Ich will weiss Gott nicht ein weiteres Kompendium zum Sauerteig schreiben, dazu gibt es viel kompetentere Leute, Bücher und Blogs. Allerdings ist mir via Twitter ein Artikel im Blog «Trüffelschwein» zugeflogen, der zeigt, dass offenbar noch viele Halbwahrheiten und nicht immer passende Hausrezepte dargeboten werden.

Deshalb kurz, wie ich mit meinem Sauerteig umgehe.
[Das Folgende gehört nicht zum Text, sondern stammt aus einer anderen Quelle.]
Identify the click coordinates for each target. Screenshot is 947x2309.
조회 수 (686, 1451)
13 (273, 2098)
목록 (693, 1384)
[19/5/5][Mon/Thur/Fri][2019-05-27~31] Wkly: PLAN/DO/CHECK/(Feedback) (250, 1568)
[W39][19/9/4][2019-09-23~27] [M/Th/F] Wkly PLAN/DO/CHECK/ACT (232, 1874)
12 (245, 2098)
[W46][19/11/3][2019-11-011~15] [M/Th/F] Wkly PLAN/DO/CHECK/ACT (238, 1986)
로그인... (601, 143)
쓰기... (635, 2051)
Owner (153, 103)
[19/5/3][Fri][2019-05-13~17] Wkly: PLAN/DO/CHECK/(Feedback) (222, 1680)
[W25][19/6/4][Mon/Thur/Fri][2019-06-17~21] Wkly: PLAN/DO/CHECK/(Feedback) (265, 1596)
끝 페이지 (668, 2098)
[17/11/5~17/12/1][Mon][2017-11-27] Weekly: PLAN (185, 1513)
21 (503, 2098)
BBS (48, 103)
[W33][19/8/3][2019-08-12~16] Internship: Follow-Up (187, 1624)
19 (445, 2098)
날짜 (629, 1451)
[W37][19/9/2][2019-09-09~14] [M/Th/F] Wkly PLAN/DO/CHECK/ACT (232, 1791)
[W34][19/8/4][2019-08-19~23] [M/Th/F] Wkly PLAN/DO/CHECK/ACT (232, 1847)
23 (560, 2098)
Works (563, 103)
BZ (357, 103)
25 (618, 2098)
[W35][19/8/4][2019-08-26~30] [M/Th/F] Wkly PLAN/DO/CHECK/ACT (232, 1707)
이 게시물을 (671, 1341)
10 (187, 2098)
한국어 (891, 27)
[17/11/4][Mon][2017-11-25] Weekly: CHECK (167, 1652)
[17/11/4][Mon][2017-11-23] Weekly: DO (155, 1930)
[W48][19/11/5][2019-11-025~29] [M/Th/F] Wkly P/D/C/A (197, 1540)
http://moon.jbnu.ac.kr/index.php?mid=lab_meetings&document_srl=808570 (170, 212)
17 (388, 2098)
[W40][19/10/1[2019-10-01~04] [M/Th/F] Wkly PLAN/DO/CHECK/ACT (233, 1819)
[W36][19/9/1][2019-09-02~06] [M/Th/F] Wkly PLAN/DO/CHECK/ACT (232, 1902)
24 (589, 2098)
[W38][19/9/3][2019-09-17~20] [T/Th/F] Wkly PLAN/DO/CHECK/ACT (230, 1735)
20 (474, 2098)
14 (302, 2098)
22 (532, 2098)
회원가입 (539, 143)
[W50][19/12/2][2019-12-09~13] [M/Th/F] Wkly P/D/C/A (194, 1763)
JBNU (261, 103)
Sauerteig, was ist denn das

Kurz, siehe Wikipedia ;-) Und sonst, wilde Hefen, Essigsäure- und Milchsäurebaktieren… ein ganz schöner Zoo, den ich gerne mal unter dem Mikroskop ansähe.

Teigausbeute

Ich setze bei meinem Sauerteig immer auf eine TA von 100, sprich eine Einheit Mehl, eine Einheit Wasser. Das einfach, weil ich zu bequem bin, spezielle Formen auszuprobieren und auch, weil es sich dann später beim Zubereiten des Teig einfacher rechnen lässt.

Erstzucht

Wer wirklich eine Erstzucht probieren will, braucht Geduld und sonst gibt es sicher genug Hobbybäcker, die einem gerne etwas Anstellgut überlassen. Ich kannte niemanden deshalb:

  • Sauberes, relativ weites Gefäss. Ob Glas, Plastik oder glasierte Keramik ist egal. Habe ich schon gesagt, dass es sauber sein soll? Sehr sauber…
  • Starten mit zB 50g Mehl und 50g Wasser.
  • An einen warmen (ca 26-28°C) Platz stellen (zB Fensterbrett). 
  • Wichtig: abgedeckt, damit Kondenswasser zurückfliesst und der Teig nicht austrocknet, aber nicht luftdicht, da der Sauerteig Sauerstoff braucht (mind. in der aktuellen Phase).
  • Nach 12h kurz kräftig umrühren.
  • Nach weiteren 12h nochmals mit der selben Menge Mehl und Wasser füttern… und so weiter.
  • Nach rund drei Tagen sollte die Masse Blasen bilden und beginnen zu riechen. Grämt Euch nicht, wenn der Geruch Eure Nase beleidigt. Mein Roggensauerteig roch anfänglich wie frisch geko… 
  • Falls der Sauerteig jedoch Schimmel entwickelt oder extrem stark nach Essig riecht, dann fort damit.
  • Je nach Mehl und Umgebung (Naturhefebesatz) gelingt das schneller oder fast gar nicht. 
  • Bleibt der Sauerteig stabil, ist er nach insgesamt 4-5 Tagen einsatzreif zur Verarbeitung.
  • Einen Rest (40-80g) in einem sauberen, mit kaltem Wasser ausgespülten Glas mit leicht aufgesetztem Deckel in den Kühlschrank geben.

Der Tod des Sauerteigs

Seid gewarnt, Eurem Sauerteig drohen Gefahren ;-)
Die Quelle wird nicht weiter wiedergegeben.